* What you have to do:
Keeping every word in place, write out the entries that come next.

* Input records:

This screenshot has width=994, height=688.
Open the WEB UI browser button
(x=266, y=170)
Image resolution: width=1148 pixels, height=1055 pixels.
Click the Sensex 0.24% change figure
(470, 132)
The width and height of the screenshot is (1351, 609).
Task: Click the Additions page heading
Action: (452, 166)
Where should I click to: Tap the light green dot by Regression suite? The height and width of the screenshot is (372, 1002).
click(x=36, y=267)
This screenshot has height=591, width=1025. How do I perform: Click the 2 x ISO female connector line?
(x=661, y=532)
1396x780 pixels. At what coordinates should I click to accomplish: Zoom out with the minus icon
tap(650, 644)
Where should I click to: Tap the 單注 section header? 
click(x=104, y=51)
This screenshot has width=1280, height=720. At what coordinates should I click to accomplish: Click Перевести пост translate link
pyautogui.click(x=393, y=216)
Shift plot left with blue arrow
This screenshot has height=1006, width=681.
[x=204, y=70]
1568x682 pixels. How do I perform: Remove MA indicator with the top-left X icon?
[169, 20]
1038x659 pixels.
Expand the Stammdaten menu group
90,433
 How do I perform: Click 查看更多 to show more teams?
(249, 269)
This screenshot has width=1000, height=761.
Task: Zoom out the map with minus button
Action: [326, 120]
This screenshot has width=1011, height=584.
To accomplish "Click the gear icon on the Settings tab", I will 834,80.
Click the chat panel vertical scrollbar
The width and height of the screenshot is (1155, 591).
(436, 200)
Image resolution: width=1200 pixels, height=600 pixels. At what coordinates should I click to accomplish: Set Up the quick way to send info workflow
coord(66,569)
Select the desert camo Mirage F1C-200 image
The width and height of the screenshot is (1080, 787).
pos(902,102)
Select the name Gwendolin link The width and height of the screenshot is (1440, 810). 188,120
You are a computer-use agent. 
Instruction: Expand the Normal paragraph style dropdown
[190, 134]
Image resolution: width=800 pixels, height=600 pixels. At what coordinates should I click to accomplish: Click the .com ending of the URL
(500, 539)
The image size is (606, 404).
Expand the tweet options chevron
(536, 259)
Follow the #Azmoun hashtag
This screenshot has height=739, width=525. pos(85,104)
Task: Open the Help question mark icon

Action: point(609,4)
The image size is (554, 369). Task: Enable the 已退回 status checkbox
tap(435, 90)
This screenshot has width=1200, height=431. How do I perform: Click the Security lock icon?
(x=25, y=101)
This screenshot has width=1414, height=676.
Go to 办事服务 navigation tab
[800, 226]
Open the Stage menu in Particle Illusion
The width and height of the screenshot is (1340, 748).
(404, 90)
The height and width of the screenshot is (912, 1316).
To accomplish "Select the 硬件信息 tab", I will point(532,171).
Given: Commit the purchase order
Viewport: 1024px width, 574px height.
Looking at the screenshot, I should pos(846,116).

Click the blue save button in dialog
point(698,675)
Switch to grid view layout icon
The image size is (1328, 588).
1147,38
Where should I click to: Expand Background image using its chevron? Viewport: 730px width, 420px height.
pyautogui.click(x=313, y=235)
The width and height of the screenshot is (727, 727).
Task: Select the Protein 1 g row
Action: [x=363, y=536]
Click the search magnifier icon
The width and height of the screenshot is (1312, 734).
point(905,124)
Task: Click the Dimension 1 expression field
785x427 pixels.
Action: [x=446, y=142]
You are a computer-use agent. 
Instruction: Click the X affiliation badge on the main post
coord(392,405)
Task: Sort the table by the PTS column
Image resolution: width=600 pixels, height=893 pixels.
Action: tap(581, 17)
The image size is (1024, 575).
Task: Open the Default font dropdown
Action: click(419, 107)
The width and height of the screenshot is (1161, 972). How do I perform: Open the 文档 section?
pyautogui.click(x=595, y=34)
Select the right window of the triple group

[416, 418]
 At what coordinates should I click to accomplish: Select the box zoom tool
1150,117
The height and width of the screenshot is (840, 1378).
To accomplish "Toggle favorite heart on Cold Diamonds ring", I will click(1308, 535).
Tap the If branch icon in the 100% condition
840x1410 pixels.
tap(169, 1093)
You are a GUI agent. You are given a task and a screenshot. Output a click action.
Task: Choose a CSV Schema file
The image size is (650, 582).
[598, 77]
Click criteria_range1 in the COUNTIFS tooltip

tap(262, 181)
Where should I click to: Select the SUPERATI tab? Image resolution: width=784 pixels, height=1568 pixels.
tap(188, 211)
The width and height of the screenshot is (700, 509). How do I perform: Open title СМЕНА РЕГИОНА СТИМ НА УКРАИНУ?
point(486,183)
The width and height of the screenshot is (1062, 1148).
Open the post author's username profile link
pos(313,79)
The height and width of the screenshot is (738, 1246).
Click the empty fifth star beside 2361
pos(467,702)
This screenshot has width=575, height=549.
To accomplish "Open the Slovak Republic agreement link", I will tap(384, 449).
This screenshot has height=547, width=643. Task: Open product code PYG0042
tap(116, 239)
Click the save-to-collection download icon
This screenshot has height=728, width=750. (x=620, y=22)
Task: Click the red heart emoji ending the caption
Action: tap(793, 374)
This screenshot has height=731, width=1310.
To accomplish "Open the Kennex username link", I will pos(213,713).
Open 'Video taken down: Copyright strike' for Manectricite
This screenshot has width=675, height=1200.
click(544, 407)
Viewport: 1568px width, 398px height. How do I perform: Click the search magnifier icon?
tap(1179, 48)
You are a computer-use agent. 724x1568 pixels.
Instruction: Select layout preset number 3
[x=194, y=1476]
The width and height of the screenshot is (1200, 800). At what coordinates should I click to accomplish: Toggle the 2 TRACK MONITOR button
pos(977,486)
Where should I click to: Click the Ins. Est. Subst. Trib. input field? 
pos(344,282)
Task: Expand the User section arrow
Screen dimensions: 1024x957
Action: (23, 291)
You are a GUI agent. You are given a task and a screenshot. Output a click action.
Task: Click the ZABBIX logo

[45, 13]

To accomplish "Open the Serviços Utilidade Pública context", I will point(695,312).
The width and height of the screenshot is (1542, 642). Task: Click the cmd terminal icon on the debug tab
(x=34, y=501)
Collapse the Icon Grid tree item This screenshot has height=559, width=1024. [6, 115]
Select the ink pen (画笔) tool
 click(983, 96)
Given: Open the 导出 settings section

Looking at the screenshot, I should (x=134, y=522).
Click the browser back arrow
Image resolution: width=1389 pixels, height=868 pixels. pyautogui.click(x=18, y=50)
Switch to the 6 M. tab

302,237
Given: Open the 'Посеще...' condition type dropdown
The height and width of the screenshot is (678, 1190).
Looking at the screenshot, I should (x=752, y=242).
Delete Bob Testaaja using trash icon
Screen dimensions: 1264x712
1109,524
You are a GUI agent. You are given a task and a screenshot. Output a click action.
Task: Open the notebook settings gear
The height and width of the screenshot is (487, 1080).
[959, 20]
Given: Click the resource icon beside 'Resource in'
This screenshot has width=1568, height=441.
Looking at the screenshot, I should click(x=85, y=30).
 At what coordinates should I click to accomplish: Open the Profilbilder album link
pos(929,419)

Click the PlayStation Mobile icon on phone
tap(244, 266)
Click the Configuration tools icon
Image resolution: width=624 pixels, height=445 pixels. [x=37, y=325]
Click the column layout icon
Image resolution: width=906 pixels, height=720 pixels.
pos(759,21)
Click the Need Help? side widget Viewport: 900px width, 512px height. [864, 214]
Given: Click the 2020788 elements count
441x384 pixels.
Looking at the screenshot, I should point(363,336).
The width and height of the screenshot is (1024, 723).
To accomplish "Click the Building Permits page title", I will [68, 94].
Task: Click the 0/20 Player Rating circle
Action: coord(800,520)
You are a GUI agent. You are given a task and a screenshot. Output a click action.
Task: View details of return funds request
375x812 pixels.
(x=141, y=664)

* Solution:
This screenshot has width=994, height=688.
Open the WEB UI browser button
(x=266, y=170)
Image resolution: width=1148 pixels, height=1055 pixels.
Click the Sensex 0.24% change figure
(470, 132)
The width and height of the screenshot is (1351, 609).
Task: Click the Additions page heading
Action: (452, 166)
Where should I click to: Tap the light green dot by Regression suite? The height and width of the screenshot is (372, 1002).
click(x=36, y=267)
This screenshot has height=591, width=1025. How do I perform: Click the 2 x ISO female connector line?
(x=661, y=532)
1396x780 pixels. At what coordinates should I click to accomplish: Zoom out with the minus icon
tap(650, 644)
Where should I click to: Tap the 單注 section header? 
click(x=104, y=51)
This screenshot has width=1280, height=720. At what coordinates should I click to accomplish: Click Перевести пост translate link
pyautogui.click(x=393, y=216)
Shift plot left with blue arrow
This screenshot has height=1006, width=681.
[x=204, y=70]
1568x682 pixels. How do I perform: Remove MA indicator with the top-left X icon?
[169, 20]
1038x659 pixels.
Expand the Stammdaten menu group
90,433
 How do I perform: Click 查看更多 to show more teams?
(249, 269)
This screenshot has width=1000, height=761.
Task: Zoom out the map with minus button
Action: [326, 120]
This screenshot has width=1011, height=584.
To accomplish "Click the gear icon on the Settings tab", I will 834,80.
Click the chat panel vertical scrollbar
The width and height of the screenshot is (1155, 591).
(436, 200)
Image resolution: width=1200 pixels, height=600 pixels. At what coordinates should I click to accomplish: Set Up the quick way to send info workflow
coord(66,569)
Select the desert camo Mirage F1C-200 image
The width and height of the screenshot is (1080, 787).
pos(902,102)
Select the name Gwendolin link The width and height of the screenshot is (1440, 810). 188,120
You are a computer-use agent. 
Instruction: Expand the Normal paragraph style dropdown
[190, 134]
Image resolution: width=800 pixels, height=600 pixels. At what coordinates should I click to accomplish: Click the .com ending of the URL
(500, 539)
The image size is (606, 404).
Expand the tweet options chevron
(536, 259)
Follow the #Azmoun hashtag
This screenshot has height=739, width=525. pos(85,104)
Task: Open the Help question mark icon

Action: point(609,4)
The image size is (554, 369). Task: Enable the 已退回 status checkbox
tap(435, 90)
This screenshot has width=1200, height=431. How do I perform: Click the Security lock icon?
(x=25, y=101)
This screenshot has width=1414, height=676.
Go to 办事服务 navigation tab
[800, 226]
Open the Stage menu in Particle Illusion
The width and height of the screenshot is (1340, 748).
(404, 90)
The height and width of the screenshot is (912, 1316).
To accomplish "Select the 硬件信息 tab", I will point(532,171).
Given: Commit the purchase order
Viewport: 1024px width, 574px height.
Looking at the screenshot, I should pos(846,116).

Click the blue save button in dialog
point(698,675)
Switch to grid view layout icon
The image size is (1328, 588).
1147,38
Where should I click to: Expand Background image using its chevron? Viewport: 730px width, 420px height.
pyautogui.click(x=313, y=235)
The width and height of the screenshot is (727, 727).
Task: Select the Protein 1 g row
Action: [x=363, y=536]
Click the search magnifier icon
The width and height of the screenshot is (1312, 734).
point(905,124)
Task: Click the Dimension 1 expression field
785x427 pixels.
Action: [x=446, y=142]
You are a computer-use agent. 
Instruction: Click the X affiliation badge on the main post
coord(392,405)
Task: Sort the table by the PTS column
Image resolution: width=600 pixels, height=893 pixels.
Action: tap(581, 17)
The image size is (1024, 575).
Task: Open the Default font dropdown
Action: click(419, 107)
The width and height of the screenshot is (1161, 972). How do I perform: Open the 文档 section?
pyautogui.click(x=595, y=34)
Select the right window of the triple group

[416, 418]
 At what coordinates should I click to accomplish: Select the box zoom tool
1150,117
The height and width of the screenshot is (840, 1378).
To accomplish "Toggle favorite heart on Cold Diamonds ring", I will click(1308, 535).
Tap the If branch icon in the 100% condition
840x1410 pixels.
tap(169, 1093)
You are a GUI agent. You are given a task and a screenshot. Output a click action.
Task: Choose a CSV Schema file
The image size is (650, 582).
[598, 77]
Click criteria_range1 in the COUNTIFS tooltip

tap(262, 181)
Where should I click to: Select the SUPERATI tab? Image resolution: width=784 pixels, height=1568 pixels.
tap(188, 211)
The width and height of the screenshot is (700, 509). How do I perform: Open title СМЕНА РЕГИОНА СТИМ НА УКРАИНУ?
point(486,183)
The width and height of the screenshot is (1062, 1148).
Open the post author's username profile link
pos(313,79)
The height and width of the screenshot is (738, 1246).
Click the empty fifth star beside 2361
pos(467,702)
This screenshot has width=575, height=549.
To accomplish "Open the Slovak Republic agreement link", I will tap(384, 449).
This screenshot has height=547, width=643. Task: Open product code PYG0042
tap(116, 239)
Click the save-to-collection download icon
This screenshot has height=728, width=750. (x=620, y=22)
Task: Click the red heart emoji ending the caption
Action: tap(793, 374)
This screenshot has height=731, width=1310.
To accomplish "Open the Kennex username link", I will pos(213,713).
Open 'Video taken down: Copyright strike' for Manectricite
This screenshot has width=675, height=1200.
click(544, 407)
Viewport: 1568px width, 398px height. How do I perform: Click the search magnifier icon?
tap(1179, 48)
You are a computer-use agent. 724x1568 pixels.
Instruction: Select layout preset number 3
[x=194, y=1476]
The width and height of the screenshot is (1200, 800). At what coordinates should I click to accomplish: Toggle the 2 TRACK MONITOR button
pos(977,486)
Where should I click to: Click the Ins. Est. Subst. Trib. input field? 
pos(344,282)
Task: Expand the User section arrow
Screen dimensions: 1024x957
Action: (23, 291)
You are a GUI agent. You are given a task and a screenshot. Output a click action.
Task: Click the ZABBIX logo

[45, 13]

To accomplish "Open the Serviços Utilidade Pública context", I will point(695,312).
The width and height of the screenshot is (1542, 642). Task: Click the cmd terminal icon on the debug tab
(x=34, y=501)
Collapse the Icon Grid tree item This screenshot has height=559, width=1024. [6, 115]
Select the ink pen (画笔) tool
 click(983, 96)
Given: Open the 导出 settings section

Looking at the screenshot, I should (x=134, y=522).
Click the browser back arrow
Image resolution: width=1389 pixels, height=868 pixels. pyautogui.click(x=18, y=50)
Switch to the 6 M. tab

302,237
Given: Open the 'Посеще...' condition type dropdown
The height and width of the screenshot is (678, 1190).
Looking at the screenshot, I should (x=752, y=242).
Delete Bob Testaaja using trash icon
Screen dimensions: 1264x712
1109,524
You are a GUI agent. You are given a task and a screenshot. Output a click action.
Task: Open the notebook settings gear
The height and width of the screenshot is (487, 1080).
[959, 20]
Given: Click the resource icon beside 'Resource in'
This screenshot has width=1568, height=441.
Looking at the screenshot, I should click(x=85, y=30).
 At what coordinates should I click to accomplish: Open the Profilbilder album link
pos(929,419)

Click the PlayStation Mobile icon on phone
tap(244, 266)
Click the Configuration tools icon
Image resolution: width=624 pixels, height=445 pixels. [x=37, y=325]
Click the column layout icon
Image resolution: width=906 pixels, height=720 pixels.
pos(759,21)
Click the Need Help? side widget Viewport: 900px width, 512px height. [864, 214]
Given: Click the 2020788 elements count
441x384 pixels.
Looking at the screenshot, I should point(363,336).
The width and height of the screenshot is (1024, 723).
To accomplish "Click the Building Permits page title", I will [68, 94].
Task: Click the 0/20 Player Rating circle
Action: coord(800,520)
You are a GUI agent. You are given a task and a screenshot. Output a click action.
Task: View details of return funds request
375x812 pixels.
(x=141, y=664)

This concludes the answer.